» Exercise:
Could you rewrite the entries below as a numbered list, starting at the line containing "Task: Open the Source Control git icon" and ending at the last line of the entries, with blank lines left out?

[Items listed in a dataset]
****************

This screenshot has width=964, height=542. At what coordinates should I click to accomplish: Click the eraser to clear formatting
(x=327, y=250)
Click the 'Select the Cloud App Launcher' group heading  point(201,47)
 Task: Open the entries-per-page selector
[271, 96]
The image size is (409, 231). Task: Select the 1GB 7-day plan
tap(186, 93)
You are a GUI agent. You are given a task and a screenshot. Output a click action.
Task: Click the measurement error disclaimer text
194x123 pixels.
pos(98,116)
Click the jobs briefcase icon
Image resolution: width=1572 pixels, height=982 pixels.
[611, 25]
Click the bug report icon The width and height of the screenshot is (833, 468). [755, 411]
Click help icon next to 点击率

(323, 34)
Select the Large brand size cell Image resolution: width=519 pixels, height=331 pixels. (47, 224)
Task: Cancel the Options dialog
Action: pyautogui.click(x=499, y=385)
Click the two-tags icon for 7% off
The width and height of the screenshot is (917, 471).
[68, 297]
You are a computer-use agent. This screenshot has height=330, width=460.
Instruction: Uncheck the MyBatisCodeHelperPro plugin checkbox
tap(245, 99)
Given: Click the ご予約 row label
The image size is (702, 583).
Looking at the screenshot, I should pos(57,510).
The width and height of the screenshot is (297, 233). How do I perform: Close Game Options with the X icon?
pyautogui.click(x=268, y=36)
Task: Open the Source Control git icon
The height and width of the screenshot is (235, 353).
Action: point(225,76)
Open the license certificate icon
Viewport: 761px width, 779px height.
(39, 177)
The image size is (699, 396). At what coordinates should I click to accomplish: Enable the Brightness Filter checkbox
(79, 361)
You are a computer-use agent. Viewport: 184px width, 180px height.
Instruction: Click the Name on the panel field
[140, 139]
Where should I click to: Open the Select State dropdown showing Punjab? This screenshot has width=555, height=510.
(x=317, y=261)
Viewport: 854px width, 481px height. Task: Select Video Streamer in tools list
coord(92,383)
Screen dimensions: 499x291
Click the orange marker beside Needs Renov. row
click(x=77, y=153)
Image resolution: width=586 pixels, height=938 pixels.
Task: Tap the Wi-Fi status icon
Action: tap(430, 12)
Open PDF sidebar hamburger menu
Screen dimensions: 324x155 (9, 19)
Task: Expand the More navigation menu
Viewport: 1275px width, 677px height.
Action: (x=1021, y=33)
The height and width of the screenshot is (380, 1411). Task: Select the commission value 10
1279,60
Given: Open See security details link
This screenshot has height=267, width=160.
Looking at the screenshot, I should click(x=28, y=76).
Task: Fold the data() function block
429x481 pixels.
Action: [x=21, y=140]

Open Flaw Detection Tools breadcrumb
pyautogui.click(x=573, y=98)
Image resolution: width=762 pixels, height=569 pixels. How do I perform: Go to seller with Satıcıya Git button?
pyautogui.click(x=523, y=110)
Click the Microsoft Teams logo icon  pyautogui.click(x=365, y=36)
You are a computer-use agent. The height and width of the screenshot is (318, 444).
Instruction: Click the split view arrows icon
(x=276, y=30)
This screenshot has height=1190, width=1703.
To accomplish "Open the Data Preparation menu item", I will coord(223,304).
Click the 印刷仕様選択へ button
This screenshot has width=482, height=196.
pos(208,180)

****************

» Answer to the exercise:
1. Task: Open the Source Control git icon
2. The height and width of the screenshot is (235, 353).
3. Action: point(225,76)
4. Open the license certificate icon
5. Viewport: 761px width, 779px height.
6. (39, 177)
7. The image size is (699, 396). At what coordinates should I click to accomplish: Enable the Brightness Filter checkbox
8. (79, 361)
9. You are a computer-use agent. Viewport: 184px width, 180px height.
10. Instruction: Click the Name on the panel field
11. [140, 139]
12. Where should I click to: Open the Select State dropdown showing Punjab? This screenshot has width=555, height=510.
13. (x=317, y=261)
14. Viewport: 854px width, 481px height. Task: Select Video Streamer in tools list
15. coord(92,383)
16. Screen dimensions: 499x291
17. Click the orange marker beside Needs Renov. row
18. click(x=77, y=153)
19. Image resolution: width=586 pixels, height=938 pixels.
20. Task: Tap the Wi-Fi status icon
21. Action: tap(430, 12)
22. Open PDF sidebar hamburger menu
23. Screen dimensions: 324x155 (9, 19)
24. Task: Expand the More navigation menu
25. Viewport: 1275px width, 677px height.
26. Action: (x=1021, y=33)
27. The height and width of the screenshot is (380, 1411). Task: Select the commission value 10
28. 1279,60
29. Given: Open See security details link
30. This screenshot has height=267, width=160.
31. Looking at the screenshot, I should click(x=28, y=76).
32. Task: Fold the data() function block
33. 429x481 pixels.
34. Action: [x=21, y=140]
35. Open Flaw Detection Tools breadcrumb
36. pyautogui.click(x=573, y=98)
37. Image resolution: width=762 pixels, height=569 pixels. How do I perform: Go to seller with Satıcıya Git button?
38. pyautogui.click(x=523, y=110)
39. Click the Microsoft Teams logo icon  pyautogui.click(x=365, y=36)
40. You are a computer-use agent. The height and width of the screenshot is (318, 444).
41. Instruction: Click the split view arrows icon
42. (x=276, y=30)
43. This screenshot has height=1190, width=1703.
44. To accomplish "Open the Data Preparation menu item", I will coord(223,304).
45. Click the 印刷仕様選択へ button
46. This screenshot has width=482, height=196.
47. pos(208,180)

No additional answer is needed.